A recent study has overturned what we think we know about lying. Most of us have a pet theory about how to tell if someone is dissembling to us. We may develop that theory from observations of those people we know well and see regularly, but we tend to generalize from those ‘tells’ we’ve uncovered from that unscientific daily research and make them a universal theory.
So we might imagine that liars have twitchy, evasive eyes, or the opposite – they stare at you too fixedly. Or we might believe that it’s a particular set of the jaw, or the lips, or eyebrows. Or perhaps it’s more generally nervous behavior – fidgety hands and the like. Or sitting too still. Whatever the particular theory, it’s usually based on close observation of people we know.

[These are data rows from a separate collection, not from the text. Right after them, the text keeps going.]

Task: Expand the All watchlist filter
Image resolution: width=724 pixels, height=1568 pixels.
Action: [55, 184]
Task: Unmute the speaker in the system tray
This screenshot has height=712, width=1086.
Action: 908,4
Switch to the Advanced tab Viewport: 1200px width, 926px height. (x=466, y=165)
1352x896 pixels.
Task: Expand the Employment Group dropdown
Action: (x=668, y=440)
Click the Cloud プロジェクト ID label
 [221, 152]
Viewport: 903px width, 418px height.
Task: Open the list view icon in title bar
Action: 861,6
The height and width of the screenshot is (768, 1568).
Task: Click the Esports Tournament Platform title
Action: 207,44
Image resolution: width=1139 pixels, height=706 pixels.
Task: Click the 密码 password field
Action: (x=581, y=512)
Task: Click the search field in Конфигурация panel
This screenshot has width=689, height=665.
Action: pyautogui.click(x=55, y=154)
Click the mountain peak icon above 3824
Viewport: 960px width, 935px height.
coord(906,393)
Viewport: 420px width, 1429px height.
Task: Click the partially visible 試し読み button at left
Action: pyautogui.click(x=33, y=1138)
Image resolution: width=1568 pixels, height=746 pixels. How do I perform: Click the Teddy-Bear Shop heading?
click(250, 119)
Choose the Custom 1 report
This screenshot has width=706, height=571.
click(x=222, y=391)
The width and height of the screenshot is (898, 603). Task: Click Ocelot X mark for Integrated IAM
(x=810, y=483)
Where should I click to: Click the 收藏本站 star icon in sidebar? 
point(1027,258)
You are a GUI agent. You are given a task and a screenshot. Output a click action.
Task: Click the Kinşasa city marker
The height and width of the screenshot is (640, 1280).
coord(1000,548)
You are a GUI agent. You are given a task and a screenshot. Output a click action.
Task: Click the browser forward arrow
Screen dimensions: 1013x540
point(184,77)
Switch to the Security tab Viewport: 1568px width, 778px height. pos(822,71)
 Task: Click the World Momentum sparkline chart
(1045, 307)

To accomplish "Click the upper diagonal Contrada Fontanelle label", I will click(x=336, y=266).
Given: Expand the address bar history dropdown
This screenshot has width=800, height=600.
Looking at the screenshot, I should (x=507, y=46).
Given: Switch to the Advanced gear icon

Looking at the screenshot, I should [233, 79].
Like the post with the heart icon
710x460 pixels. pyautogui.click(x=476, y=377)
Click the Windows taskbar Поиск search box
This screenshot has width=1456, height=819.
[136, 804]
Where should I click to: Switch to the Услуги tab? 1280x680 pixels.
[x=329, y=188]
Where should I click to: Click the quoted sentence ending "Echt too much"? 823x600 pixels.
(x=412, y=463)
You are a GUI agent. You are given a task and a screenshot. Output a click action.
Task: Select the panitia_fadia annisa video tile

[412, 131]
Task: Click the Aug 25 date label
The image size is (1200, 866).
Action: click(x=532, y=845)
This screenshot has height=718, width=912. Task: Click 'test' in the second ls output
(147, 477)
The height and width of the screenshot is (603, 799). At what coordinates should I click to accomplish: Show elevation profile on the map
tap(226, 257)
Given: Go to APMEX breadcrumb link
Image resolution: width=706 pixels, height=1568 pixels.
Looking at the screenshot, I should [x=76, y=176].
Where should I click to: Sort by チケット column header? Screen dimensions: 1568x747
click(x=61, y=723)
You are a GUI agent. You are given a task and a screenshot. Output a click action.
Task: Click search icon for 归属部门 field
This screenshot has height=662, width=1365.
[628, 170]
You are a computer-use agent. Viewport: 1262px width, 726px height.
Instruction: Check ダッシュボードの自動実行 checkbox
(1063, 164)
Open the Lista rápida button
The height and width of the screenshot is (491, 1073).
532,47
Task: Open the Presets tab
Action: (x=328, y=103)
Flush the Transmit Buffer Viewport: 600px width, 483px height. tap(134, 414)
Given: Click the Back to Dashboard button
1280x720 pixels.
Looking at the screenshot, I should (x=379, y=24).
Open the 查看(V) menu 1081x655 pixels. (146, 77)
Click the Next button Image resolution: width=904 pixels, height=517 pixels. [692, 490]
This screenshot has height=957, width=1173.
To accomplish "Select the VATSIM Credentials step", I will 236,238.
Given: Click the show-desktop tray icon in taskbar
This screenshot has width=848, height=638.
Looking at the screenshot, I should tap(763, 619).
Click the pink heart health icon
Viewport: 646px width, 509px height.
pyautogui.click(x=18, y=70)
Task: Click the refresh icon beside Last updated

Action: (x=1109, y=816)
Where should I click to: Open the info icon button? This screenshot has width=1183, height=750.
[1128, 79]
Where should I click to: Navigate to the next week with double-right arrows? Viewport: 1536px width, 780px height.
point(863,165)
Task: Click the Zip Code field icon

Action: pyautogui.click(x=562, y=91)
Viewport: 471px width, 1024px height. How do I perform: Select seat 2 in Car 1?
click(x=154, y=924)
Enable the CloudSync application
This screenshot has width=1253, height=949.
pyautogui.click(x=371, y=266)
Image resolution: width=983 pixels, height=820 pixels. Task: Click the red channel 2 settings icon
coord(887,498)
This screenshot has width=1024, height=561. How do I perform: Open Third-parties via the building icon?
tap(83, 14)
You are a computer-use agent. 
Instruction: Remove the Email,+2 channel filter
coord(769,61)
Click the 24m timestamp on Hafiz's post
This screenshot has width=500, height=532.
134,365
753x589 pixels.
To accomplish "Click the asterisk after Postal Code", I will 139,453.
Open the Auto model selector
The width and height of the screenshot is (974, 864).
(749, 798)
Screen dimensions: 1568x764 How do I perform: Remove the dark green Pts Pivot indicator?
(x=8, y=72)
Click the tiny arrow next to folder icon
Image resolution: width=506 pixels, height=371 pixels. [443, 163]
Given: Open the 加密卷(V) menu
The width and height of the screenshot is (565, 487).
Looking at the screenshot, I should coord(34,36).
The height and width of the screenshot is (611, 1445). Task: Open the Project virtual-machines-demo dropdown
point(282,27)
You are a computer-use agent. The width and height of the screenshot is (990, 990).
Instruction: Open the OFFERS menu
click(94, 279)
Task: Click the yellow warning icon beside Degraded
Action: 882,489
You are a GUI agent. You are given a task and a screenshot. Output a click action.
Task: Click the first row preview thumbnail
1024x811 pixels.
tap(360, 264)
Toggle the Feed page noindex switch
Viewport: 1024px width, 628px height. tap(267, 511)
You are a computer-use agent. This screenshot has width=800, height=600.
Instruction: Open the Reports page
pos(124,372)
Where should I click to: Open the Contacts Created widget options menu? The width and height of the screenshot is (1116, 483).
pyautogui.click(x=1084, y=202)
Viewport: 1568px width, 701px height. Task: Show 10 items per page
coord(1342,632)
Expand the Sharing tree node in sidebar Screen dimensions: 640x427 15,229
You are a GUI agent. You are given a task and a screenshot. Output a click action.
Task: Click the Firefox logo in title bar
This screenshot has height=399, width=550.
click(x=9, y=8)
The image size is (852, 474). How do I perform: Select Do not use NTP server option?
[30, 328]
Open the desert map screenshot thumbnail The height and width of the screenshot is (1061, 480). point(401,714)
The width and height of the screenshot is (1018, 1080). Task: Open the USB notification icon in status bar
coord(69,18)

And we do get lots of practice. On average, we’re lied to 200 times per day. Mostly harmless, kind lies (no, that doesn’t make you look fat) – but lies nonetheless.
Here’s the problem with our pet theories and observed behavior: it’s usually wrong.
The average person – you and me – tested rigorously on how well we detect lies fails to do better than chance. That’s well established over many studies and lots of attempts by people like the CIA, FBI, NSA, KGB, NGU, and so on to work out reliable ways to detect lies. It’s even relatively easy to outwit lie detectors, the gold standard of lie detection, by training yourself in breathing techniques and symptom suppression.
Is there any way to improve on this sorry record of underachievement? It would be nice to be able to bump up our accuracy rates to something better than chance. It might improve our poker playing – and it might just depress us, knowing that we do look fat in that article of clothing after all. Either way, the truth could set us free, and as such it would be good to know.
How do you get better at detecting lies? Here’s where the new research offers some surprising advice: stop looking.
Instead, listen to your potential fibber. It turns out that if we can’t see the face, but rather focus on the voice of the person in question, our accuracy rate improves.
I love this research finding, because it points to something I’ve been writing about for a long time: the importance of the voice. Many public speakers who come to me for coaching know that nerves show up early and clearly in the voice. You’re familiar with the phenomenon: the shaky voice, the spasmodic swallowing, the dry mouth. The adrenaline cycle produces some unpleasant and audible reactions.
That’s important, because earlier research has shown that the voice is where your authority shows up and unconsciously influences the audience to accept you as a leader – or not. If your voice is shaky and subpar, then you’re not going to be able to become the authority that your role as public speaker requires you to be.
Speakers, tune up your voices. And for everyone else, if you want to become a little better at detecting the lies around you, shut your eyes and listen.